- Activity -
No line of the records may be dropped; print them all again exactly.

[Collected data entries]
---

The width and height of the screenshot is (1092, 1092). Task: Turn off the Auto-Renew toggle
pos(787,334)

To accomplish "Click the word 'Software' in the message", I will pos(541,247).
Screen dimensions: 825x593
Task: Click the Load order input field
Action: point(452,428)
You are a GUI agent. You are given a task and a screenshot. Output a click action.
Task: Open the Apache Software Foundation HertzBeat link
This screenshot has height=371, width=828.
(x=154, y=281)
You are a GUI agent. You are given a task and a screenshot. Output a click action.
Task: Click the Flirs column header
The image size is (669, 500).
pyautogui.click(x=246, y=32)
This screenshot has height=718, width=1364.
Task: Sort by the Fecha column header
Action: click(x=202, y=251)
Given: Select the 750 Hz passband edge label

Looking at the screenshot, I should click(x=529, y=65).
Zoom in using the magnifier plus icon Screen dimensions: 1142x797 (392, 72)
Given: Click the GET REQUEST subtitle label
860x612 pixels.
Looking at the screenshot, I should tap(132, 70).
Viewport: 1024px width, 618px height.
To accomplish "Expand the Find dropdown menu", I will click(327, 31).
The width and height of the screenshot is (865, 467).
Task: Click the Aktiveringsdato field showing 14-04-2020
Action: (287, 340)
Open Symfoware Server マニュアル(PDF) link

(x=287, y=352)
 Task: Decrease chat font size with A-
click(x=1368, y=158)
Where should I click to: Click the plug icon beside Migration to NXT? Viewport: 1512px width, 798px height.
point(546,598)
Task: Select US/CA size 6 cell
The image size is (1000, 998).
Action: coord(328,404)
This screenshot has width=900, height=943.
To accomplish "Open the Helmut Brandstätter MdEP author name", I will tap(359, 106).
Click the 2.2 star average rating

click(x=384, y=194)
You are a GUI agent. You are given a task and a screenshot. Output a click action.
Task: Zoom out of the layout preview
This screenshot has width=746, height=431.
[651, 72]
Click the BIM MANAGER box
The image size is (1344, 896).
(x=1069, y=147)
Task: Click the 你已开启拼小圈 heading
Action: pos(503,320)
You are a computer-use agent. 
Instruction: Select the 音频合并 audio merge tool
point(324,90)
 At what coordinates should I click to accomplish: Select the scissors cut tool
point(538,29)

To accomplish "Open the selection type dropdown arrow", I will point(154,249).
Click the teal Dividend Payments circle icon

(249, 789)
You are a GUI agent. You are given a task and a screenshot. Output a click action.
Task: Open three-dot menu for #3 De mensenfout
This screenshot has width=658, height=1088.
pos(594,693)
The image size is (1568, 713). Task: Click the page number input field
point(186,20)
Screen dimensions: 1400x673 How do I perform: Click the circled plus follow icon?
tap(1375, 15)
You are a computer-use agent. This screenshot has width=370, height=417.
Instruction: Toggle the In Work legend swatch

---

- Task answer -
The width and height of the screenshot is (1092, 1092). Task: Turn off the Auto-Renew toggle
pos(787,334)

To accomplish "Click the word 'Software' in the message", I will pos(541,247).
Screen dimensions: 825x593
Task: Click the Load order input field
Action: point(452,428)
You are a GUI agent. You are given a task and a screenshot. Output a click action.
Task: Open the Apache Software Foundation HertzBeat link
This screenshot has height=371, width=828.
(x=154, y=281)
You are a GUI agent. You are given a task and a screenshot. Output a click action.
Task: Click the Flirs column header
The image size is (669, 500).
pyautogui.click(x=246, y=32)
This screenshot has height=718, width=1364.
Task: Sort by the Fecha column header
Action: click(x=202, y=251)
Given: Select the 750 Hz passband edge label

Looking at the screenshot, I should click(x=529, y=65).
Zoom in using the magnifier plus icon Screen dimensions: 1142x797 (392, 72)
Given: Click the GET REQUEST subtitle label
860x612 pixels.
Looking at the screenshot, I should tap(132, 70).
Viewport: 1024px width, 618px height.
To accomplish "Expand the Find dropdown menu", I will click(327, 31).
The width and height of the screenshot is (865, 467).
Task: Click the Aktiveringsdato field showing 14-04-2020
Action: (287, 340)
Open Symfoware Server マニュアル(PDF) link

(x=287, y=352)
 Task: Decrease chat font size with A-
click(x=1368, y=158)
Where should I click to: Click the plug icon beside Migration to NXT? Viewport: 1512px width, 798px height.
point(546,598)
Task: Select US/CA size 6 cell
The image size is (1000, 998).
Action: coord(328,404)
This screenshot has width=900, height=943.
To accomplish "Open the Helmut Brandstätter MdEP author name", I will tap(359, 106).
Click the 2.2 star average rating

click(x=384, y=194)
You are a GUI agent. You are given a task and a screenshot. Output a click action.
Task: Zoom out of the layout preview
This screenshot has width=746, height=431.
[651, 72]
Click the BIM MANAGER box
The image size is (1344, 896).
(x=1069, y=147)
Task: Click the 你已开启拼小圈 heading
Action: pos(503,320)
You are a computer-use agent. 
Instruction: Select the 音频合并 audio merge tool
point(324,90)
 At what coordinates should I click to accomplish: Select the scissors cut tool
point(538,29)

To accomplish "Open the selection type dropdown arrow", I will point(154,249).
Click the teal Dividend Payments circle icon

(249, 789)
You are a GUI agent. You are given a task and a screenshot. Output a click action.
Task: Open three-dot menu for #3 De mensenfout
This screenshot has width=658, height=1088.
pos(594,693)
The image size is (1568, 713). Task: Click the page number input field
point(186,20)
Screen dimensions: 1400x673 How do I perform: Click the circled plus follow icon?
tap(1375, 15)
You are a computer-use agent. This screenshot has width=370, height=417.
Instruction: Toggle the In Work legend swatch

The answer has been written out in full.